TASKS TO CARRY OUT:
a: In the Spark SQL optimization post, what year was the SQL Server article that inspired the hint written?
b: Rewrite the passage of the Spark SQL optimization post starting at "Looking for a" and ending at "extend UNION hint.", changing "feedback" to "notes".

QUOTED TEXT:
[start]

Writing Apache Spark SQL custom logical optimization - the first version on waitingforcode.com

Versions: Apache Spark 2.4.0 https://github.com/bartosz25/spark-...mizations/UnionSimpleHintTest.scala

Last time I wrote about different hints present in RDBMS and Hive. Today it's the moment to implement one of them.

Data Engineering Design Patterns

Looking for a book that defines and solves most common data engineering problems? I'm currently writing one on that topic and the first chapters are already available in 👉 Early Release on the O'Reilly platform

I also help solve your data engineering problems 👉 contact@waitingforcode.com 📩

The post has 2 sections. In the first one, I will present you the code of "UNION hint" that will translate UNION operation into FULL OUTER JOIN. In the second section, I will give you some feedback about the things I learned during the process. Spoiler alert: it's not the last post from the series about Spark SQL customization. In the next ones, I will try to approach planner strategy customization and extend UNION hint.

Union hint

During next posts I will implement a kind of UNION hint that will transform UNION execution plan into one or more JOIN operations. I found the inspiration in SQL Server query hints execution plan - Part3 post where the author shows how to use 2 different UNION strategies, one using hashing and another merge union to combine both datasets. Please notice that the article was written in 2014 and maybe the things changed since.

[end]

SUPPLIED MATERIAL:

[start]

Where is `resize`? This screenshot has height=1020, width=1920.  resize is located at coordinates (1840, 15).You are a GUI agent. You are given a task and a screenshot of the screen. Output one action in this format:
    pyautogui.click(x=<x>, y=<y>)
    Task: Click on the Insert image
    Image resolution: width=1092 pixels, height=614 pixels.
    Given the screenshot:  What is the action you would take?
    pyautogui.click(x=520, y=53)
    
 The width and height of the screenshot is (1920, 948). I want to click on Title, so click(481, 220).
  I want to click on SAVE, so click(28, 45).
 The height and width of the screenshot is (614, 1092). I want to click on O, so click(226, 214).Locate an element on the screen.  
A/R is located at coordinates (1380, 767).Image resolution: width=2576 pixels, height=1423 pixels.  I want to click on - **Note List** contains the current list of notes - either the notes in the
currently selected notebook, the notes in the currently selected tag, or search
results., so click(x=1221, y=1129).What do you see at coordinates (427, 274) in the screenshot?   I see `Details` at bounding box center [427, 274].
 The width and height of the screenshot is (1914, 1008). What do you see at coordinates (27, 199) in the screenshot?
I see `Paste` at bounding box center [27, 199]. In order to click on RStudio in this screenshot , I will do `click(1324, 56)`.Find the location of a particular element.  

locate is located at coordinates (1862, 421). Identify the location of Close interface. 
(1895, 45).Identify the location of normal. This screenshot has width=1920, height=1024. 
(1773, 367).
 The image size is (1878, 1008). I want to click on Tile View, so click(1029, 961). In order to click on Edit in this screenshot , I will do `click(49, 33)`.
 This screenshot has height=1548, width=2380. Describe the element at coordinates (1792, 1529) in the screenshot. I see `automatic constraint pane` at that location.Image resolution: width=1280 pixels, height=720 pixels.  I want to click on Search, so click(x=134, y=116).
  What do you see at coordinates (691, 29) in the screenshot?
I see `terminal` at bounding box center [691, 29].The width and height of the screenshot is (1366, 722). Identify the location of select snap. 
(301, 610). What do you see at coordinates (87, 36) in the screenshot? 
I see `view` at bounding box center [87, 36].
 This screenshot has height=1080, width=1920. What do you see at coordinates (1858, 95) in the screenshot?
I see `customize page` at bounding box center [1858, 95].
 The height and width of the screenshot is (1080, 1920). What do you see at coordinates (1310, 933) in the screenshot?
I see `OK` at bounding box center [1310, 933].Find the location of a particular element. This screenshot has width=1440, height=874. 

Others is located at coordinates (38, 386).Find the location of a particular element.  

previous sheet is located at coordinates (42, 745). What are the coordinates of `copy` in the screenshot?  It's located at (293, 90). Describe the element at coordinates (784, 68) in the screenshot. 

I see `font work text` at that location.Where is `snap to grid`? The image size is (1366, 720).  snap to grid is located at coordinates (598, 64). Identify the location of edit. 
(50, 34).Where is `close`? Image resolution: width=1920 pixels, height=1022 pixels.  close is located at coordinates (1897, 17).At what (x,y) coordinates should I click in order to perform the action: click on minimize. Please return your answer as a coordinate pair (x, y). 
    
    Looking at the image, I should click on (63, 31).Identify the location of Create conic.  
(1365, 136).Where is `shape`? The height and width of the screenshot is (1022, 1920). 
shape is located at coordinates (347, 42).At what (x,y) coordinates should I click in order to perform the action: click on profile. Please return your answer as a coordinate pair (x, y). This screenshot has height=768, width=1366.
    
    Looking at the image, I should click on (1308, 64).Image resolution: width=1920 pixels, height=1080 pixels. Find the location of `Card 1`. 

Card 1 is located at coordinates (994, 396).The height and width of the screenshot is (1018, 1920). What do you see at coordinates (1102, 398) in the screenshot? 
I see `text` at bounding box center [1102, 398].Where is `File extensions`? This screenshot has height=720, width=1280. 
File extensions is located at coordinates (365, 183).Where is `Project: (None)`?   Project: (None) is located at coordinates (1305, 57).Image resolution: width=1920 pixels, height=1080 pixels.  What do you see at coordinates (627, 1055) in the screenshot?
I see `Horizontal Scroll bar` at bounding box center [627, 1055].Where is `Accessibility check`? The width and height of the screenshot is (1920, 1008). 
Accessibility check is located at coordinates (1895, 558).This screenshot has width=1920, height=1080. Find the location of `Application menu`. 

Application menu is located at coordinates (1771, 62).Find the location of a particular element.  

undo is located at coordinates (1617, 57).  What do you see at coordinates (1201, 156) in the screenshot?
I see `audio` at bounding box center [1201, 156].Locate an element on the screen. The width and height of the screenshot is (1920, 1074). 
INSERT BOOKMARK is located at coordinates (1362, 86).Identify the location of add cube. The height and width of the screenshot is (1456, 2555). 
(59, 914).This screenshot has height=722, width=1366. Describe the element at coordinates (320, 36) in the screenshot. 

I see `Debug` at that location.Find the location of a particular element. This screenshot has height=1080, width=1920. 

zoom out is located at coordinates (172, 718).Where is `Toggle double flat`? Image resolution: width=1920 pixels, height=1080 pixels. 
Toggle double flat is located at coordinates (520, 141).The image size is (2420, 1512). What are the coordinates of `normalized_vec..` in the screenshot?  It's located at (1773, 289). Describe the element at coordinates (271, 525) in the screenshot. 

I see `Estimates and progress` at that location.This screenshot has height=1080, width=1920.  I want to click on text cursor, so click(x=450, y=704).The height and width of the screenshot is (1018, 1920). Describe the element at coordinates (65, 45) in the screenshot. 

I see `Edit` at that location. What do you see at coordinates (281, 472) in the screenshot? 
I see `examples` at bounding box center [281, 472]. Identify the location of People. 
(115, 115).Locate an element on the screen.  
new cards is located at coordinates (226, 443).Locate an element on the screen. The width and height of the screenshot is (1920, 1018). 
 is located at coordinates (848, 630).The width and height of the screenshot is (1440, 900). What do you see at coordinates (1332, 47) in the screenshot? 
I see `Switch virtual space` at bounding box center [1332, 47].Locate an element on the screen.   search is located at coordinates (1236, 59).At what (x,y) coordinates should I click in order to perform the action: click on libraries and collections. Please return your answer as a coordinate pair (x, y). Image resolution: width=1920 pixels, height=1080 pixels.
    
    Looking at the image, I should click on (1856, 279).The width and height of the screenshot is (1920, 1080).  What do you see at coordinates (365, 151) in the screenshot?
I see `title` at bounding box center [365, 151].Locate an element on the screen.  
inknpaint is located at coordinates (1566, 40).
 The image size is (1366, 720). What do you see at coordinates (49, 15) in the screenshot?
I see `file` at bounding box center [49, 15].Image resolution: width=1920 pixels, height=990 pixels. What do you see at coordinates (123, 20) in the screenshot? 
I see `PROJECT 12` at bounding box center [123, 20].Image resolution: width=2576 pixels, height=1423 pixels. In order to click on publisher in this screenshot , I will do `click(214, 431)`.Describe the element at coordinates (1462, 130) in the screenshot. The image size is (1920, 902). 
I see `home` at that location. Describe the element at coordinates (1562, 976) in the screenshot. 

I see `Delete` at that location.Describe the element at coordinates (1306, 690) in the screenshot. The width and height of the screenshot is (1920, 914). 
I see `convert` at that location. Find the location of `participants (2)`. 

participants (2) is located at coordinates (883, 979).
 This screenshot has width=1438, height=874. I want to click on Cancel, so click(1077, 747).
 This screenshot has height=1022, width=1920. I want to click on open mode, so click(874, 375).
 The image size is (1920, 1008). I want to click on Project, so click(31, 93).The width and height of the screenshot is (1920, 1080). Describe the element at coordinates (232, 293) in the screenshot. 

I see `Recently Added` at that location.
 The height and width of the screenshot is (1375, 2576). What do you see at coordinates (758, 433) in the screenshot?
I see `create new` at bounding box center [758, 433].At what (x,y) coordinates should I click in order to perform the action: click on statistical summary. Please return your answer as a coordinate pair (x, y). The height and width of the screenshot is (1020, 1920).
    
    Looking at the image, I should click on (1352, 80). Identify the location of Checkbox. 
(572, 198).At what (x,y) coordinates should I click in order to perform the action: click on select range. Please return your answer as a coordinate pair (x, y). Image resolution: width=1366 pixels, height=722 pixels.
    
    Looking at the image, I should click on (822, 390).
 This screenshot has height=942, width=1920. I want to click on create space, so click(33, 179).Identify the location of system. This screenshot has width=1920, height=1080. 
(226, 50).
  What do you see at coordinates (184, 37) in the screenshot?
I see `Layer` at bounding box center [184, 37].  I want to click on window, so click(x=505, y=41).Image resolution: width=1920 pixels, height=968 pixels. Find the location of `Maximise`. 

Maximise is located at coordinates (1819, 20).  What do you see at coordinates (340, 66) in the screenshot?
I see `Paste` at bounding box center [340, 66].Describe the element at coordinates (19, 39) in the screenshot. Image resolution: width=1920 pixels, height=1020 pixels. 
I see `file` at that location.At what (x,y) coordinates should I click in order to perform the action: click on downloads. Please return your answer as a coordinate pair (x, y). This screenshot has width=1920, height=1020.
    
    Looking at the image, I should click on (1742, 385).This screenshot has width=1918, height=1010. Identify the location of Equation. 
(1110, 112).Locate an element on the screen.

[end]

SOLVED PROBLEMS:
a: 2014

b:
Looking for a book that defines and solves most common data engineering problems? I'm currently writing one on that topic and the first chapters are already available in 👉 Early Release on the O'Reilly platform

I also help solve your data engineering problems 👉 contact@waitingforcode.com 📩

The post has 2 sections. In the first one, I will present you the code of "UNION hint" that will translate UNION operation into FULL OUTER JOIN. In the second section, I will give you some notes about the things I learned during the process. Spoiler alert: it's not the last post from the series about Spark SQL customization. In the next ones, I will try to approach planner strategy customization and extend UNION hint.